Interface element rows >>
## begin
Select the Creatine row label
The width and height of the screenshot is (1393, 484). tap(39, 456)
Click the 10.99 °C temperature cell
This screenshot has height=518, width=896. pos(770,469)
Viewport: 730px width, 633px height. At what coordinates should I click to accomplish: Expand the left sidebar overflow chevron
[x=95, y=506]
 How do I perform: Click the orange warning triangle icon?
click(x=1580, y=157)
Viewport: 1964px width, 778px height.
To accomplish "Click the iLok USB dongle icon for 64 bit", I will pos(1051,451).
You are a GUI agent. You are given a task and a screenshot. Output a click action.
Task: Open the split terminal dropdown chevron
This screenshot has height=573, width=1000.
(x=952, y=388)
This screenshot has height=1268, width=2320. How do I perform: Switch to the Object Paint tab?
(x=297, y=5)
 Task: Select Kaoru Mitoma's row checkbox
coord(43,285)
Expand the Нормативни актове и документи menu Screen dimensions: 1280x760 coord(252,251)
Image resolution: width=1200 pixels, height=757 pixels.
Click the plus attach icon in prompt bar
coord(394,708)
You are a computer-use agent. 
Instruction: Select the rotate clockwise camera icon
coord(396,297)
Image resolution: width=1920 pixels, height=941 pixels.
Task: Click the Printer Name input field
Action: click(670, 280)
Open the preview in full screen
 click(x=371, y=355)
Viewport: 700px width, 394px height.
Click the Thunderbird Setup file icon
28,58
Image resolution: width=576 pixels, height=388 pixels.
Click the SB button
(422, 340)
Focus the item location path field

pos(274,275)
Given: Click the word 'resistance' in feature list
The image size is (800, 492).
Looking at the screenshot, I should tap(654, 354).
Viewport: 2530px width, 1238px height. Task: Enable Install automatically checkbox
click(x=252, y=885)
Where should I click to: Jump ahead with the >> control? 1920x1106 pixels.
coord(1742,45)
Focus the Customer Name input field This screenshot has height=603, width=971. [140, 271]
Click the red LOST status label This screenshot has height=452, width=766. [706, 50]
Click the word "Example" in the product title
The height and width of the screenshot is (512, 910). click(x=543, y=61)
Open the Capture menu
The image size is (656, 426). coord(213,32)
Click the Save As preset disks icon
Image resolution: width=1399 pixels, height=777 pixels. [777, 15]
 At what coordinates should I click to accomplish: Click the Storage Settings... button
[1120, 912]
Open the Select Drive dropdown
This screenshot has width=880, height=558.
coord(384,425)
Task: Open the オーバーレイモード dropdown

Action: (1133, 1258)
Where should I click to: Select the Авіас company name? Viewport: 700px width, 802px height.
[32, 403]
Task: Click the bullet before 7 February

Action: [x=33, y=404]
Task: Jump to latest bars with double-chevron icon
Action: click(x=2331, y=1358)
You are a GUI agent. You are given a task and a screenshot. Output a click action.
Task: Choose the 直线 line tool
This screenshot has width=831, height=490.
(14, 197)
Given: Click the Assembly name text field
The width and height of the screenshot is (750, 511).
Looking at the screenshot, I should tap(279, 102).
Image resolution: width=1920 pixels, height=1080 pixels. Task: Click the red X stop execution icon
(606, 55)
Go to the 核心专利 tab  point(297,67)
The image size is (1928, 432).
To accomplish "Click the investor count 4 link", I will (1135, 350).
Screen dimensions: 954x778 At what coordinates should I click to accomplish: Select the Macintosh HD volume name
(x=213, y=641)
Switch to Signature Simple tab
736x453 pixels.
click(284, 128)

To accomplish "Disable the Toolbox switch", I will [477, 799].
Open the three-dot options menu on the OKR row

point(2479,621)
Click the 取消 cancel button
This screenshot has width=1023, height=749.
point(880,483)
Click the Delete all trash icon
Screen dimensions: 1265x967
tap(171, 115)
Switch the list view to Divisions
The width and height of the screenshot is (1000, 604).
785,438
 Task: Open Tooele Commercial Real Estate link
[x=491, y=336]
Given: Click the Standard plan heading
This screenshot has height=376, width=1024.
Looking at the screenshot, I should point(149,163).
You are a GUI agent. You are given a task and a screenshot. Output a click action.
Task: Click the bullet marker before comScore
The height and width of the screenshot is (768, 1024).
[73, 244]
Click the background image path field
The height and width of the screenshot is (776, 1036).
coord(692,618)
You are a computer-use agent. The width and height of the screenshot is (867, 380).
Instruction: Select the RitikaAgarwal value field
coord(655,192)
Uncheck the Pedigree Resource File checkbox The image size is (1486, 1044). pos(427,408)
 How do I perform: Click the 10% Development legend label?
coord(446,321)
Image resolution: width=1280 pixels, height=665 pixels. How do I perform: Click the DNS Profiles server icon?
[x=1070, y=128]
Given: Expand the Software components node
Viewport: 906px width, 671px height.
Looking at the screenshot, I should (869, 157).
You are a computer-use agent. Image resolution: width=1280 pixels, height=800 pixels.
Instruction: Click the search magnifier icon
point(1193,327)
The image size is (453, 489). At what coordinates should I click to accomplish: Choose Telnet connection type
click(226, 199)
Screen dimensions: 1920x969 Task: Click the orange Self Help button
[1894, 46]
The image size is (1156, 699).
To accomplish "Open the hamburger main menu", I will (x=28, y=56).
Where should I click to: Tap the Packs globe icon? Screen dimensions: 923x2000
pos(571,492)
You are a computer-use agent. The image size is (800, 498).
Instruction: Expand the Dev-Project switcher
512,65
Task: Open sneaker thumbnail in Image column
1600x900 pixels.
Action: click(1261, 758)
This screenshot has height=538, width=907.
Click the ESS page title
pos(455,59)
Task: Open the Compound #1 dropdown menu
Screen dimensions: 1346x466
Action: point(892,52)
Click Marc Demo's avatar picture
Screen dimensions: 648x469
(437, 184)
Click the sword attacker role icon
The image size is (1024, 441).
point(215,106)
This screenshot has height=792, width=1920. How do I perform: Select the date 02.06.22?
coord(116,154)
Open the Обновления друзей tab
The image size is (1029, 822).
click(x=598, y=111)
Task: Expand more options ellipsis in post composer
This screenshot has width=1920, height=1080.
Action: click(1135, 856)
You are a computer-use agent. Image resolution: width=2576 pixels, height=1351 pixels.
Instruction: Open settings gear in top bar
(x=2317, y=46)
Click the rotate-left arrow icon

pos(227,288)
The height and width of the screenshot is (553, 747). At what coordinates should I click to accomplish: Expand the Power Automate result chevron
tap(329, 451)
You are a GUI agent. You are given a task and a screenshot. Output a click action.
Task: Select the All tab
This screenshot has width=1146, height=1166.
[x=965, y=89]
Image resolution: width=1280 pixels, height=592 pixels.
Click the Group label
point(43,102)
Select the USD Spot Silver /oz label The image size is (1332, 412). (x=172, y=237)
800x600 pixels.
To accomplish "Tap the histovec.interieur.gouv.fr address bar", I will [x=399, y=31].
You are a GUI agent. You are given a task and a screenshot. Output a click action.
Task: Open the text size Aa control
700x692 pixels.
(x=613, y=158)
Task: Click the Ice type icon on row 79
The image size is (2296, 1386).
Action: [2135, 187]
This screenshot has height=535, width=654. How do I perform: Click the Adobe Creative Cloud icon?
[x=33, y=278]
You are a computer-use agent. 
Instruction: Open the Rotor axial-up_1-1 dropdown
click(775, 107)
## end
Your objective >>
Copy every row above word for word, keeping each line unchanged and in its original order.

Right answer >>
Select the Creatine row label
The width and height of the screenshot is (1393, 484). tap(39, 456)
Click the 10.99 °C temperature cell
This screenshot has height=518, width=896. pos(770,469)
Viewport: 730px width, 633px height. At what coordinates should I click to accomplish: Expand the left sidebar overflow chevron
[x=95, y=506]
 How do I perform: Click the orange warning triangle icon?
click(x=1580, y=157)
Viewport: 1964px width, 778px height.
To accomplish "Click the iLok USB dongle icon for 64 bit", I will pos(1051,451).
You are a GUI agent. You are given a task and a screenshot. Output a click action.
Task: Open the split terminal dropdown chevron
This screenshot has height=573, width=1000.
(x=952, y=388)
This screenshot has height=1268, width=2320. How do I perform: Switch to the Object Paint tab?
(x=297, y=5)
 Task: Select Kaoru Mitoma's row checkbox
coord(43,285)
Expand the Нормативни актове и документи menu Screen dimensions: 1280x760 coord(252,251)
Image resolution: width=1200 pixels, height=757 pixels.
Click the plus attach icon in prompt bar
coord(394,708)
You are a computer-use agent. 
Instruction: Select the rotate clockwise camera icon
coord(396,297)
Image resolution: width=1920 pixels, height=941 pixels.
Task: Click the Printer Name input field
Action: click(670, 280)
Open the preview in full screen
 click(x=371, y=355)
Viewport: 700px width, 394px height.
Click the Thunderbird Setup file icon
28,58
Image resolution: width=576 pixels, height=388 pixels.
Click the SB button
(422, 340)
Focus the item location path field

pos(274,275)
Given: Click the word 'resistance' in feature list
The image size is (800, 492).
Looking at the screenshot, I should tap(654, 354).
Viewport: 2530px width, 1238px height. Task: Enable Install automatically checkbox
click(x=252, y=885)
Where should I click to: Jump ahead with the >> control? 1920x1106 pixels.
coord(1742,45)
Focus the Customer Name input field This screenshot has height=603, width=971. [140, 271]
Click the red LOST status label This screenshot has height=452, width=766. [706, 50]
Click the word "Example" in the product title
The height and width of the screenshot is (512, 910). click(x=543, y=61)
Open the Capture menu
The image size is (656, 426). coord(213,32)
Click the Save As preset disks icon
Image resolution: width=1399 pixels, height=777 pixels. [777, 15]
 At what coordinates should I click to accomplish: Click the Storage Settings... button
[1120, 912]
Open the Select Drive dropdown
This screenshot has width=880, height=558.
coord(384,425)
Task: Open the オーバーレイモード dropdown

Action: (1133, 1258)
Where should I click to: Select the Авіас company name? Viewport: 700px width, 802px height.
[32, 403]
Task: Click the bullet before 7 February

Action: [x=33, y=404]
Task: Jump to latest bars with double-chevron icon
Action: click(x=2331, y=1358)
You are a GUI agent. You are given a task and a screenshot. Output a click action.
Task: Choose the 直线 line tool
This screenshot has width=831, height=490.
(14, 197)
Given: Click the Assembly name text field
The width and height of the screenshot is (750, 511).
Looking at the screenshot, I should tap(279, 102).
Image resolution: width=1920 pixels, height=1080 pixels. Task: Click the red X stop execution icon
(606, 55)
Go to the 核心专利 tab  point(297,67)
The image size is (1928, 432).
To accomplish "Click the investor count 4 link", I will (1135, 350).
Screen dimensions: 954x778 At what coordinates should I click to accomplish: Select the Macintosh HD volume name
(x=213, y=641)
Switch to Signature Simple tab
736x453 pixels.
click(284, 128)

To accomplish "Disable the Toolbox switch", I will [477, 799].
Open the three-dot options menu on the OKR row

point(2479,621)
Click the 取消 cancel button
This screenshot has width=1023, height=749.
point(880,483)
Click the Delete all trash icon
Screen dimensions: 1265x967
tap(171, 115)
Switch the list view to Divisions
The width and height of the screenshot is (1000, 604).
785,438
 Task: Open Tooele Commercial Real Estate link
[x=491, y=336]
Given: Click the Standard plan heading
This screenshot has height=376, width=1024.
Looking at the screenshot, I should point(149,163).
You are a GUI agent. You are given a task and a screenshot. Output a click action.
Task: Click the bullet marker before comScore
The height and width of the screenshot is (768, 1024).
[73, 244]
Click the background image path field
The height and width of the screenshot is (776, 1036).
coord(692,618)
You are a computer-use agent. The width and height of the screenshot is (867, 380).
Instruction: Select the RitikaAgarwal value field
coord(655,192)
Uncheck the Pedigree Resource File checkbox The image size is (1486, 1044). pos(427,408)
 How do I perform: Click the 10% Development legend label?
coord(446,321)
Image resolution: width=1280 pixels, height=665 pixels. How do I perform: Click the DNS Profiles server icon?
[x=1070, y=128]
Given: Expand the Software components node
Viewport: 906px width, 671px height.
Looking at the screenshot, I should (869, 157).
You are a computer-use agent. Image resolution: width=1280 pixels, height=800 pixels.
Instruction: Click the search magnifier icon
point(1193,327)
The image size is (453, 489). At what coordinates should I click to accomplish: Choose Telnet connection type
click(226, 199)
Screen dimensions: 1920x969 Task: Click the orange Self Help button
[1894, 46]
The image size is (1156, 699).
To accomplish "Open the hamburger main menu", I will (x=28, y=56).
Where should I click to: Tap the Packs globe icon? Screen dimensions: 923x2000
pos(571,492)
You are a computer-use agent. The image size is (800, 498).
Instruction: Expand the Dev-Project switcher
512,65
Task: Open sneaker thumbnail in Image column
1600x900 pixels.
Action: click(1261, 758)
This screenshot has height=538, width=907.
Click the ESS page title
pos(455,59)
Task: Open the Compound #1 dropdown menu
Screen dimensions: 1346x466
Action: point(892,52)
Click Marc Demo's avatar picture
Screen dimensions: 648x469
(437, 184)
Click the sword attacker role icon
The image size is (1024, 441).
point(215,106)
This screenshot has height=792, width=1920. How do I perform: Select the date 02.06.22?
coord(116,154)
Open the Обновления друзей tab
The image size is (1029, 822).
click(x=598, y=111)
Task: Expand more options ellipsis in post composer
This screenshot has width=1920, height=1080.
Action: click(1135, 856)
You are a computer-use agent. Image resolution: width=2576 pixels, height=1351 pixels.
Instruction: Open settings gear in top bar
(x=2317, y=46)
Click the rotate-left arrow icon

pos(227,288)
The height and width of the screenshot is (553, 747). At what coordinates should I click to accomplish: Expand the Power Automate result chevron
tap(329, 451)
You are a GUI agent. You are given a task and a screenshot. Output a click action.
Task: Select the All tab
This screenshot has width=1146, height=1166.
[x=965, y=89]
Image resolution: width=1280 pixels, height=592 pixels.
Click the Group label
point(43,102)
Select the USD Spot Silver /oz label The image size is (1332, 412). (x=172, y=237)
800x600 pixels.
To accomplish "Tap the histovec.interieur.gouv.fr address bar", I will [x=399, y=31].
You are a GUI agent. You are given a task and a screenshot. Output a click action.
Task: Open the text size Aa control
700x692 pixels.
(x=613, y=158)
Task: Click the Ice type icon on row 79
The image size is (2296, 1386).
Action: [2135, 187]
This screenshot has height=535, width=654. How do I perform: Click the Adobe Creative Cloud icon?
[x=33, y=278]
You are a computer-use agent. 
Instruction: Open the Rotor axial-up_1-1 dropdown
click(775, 107)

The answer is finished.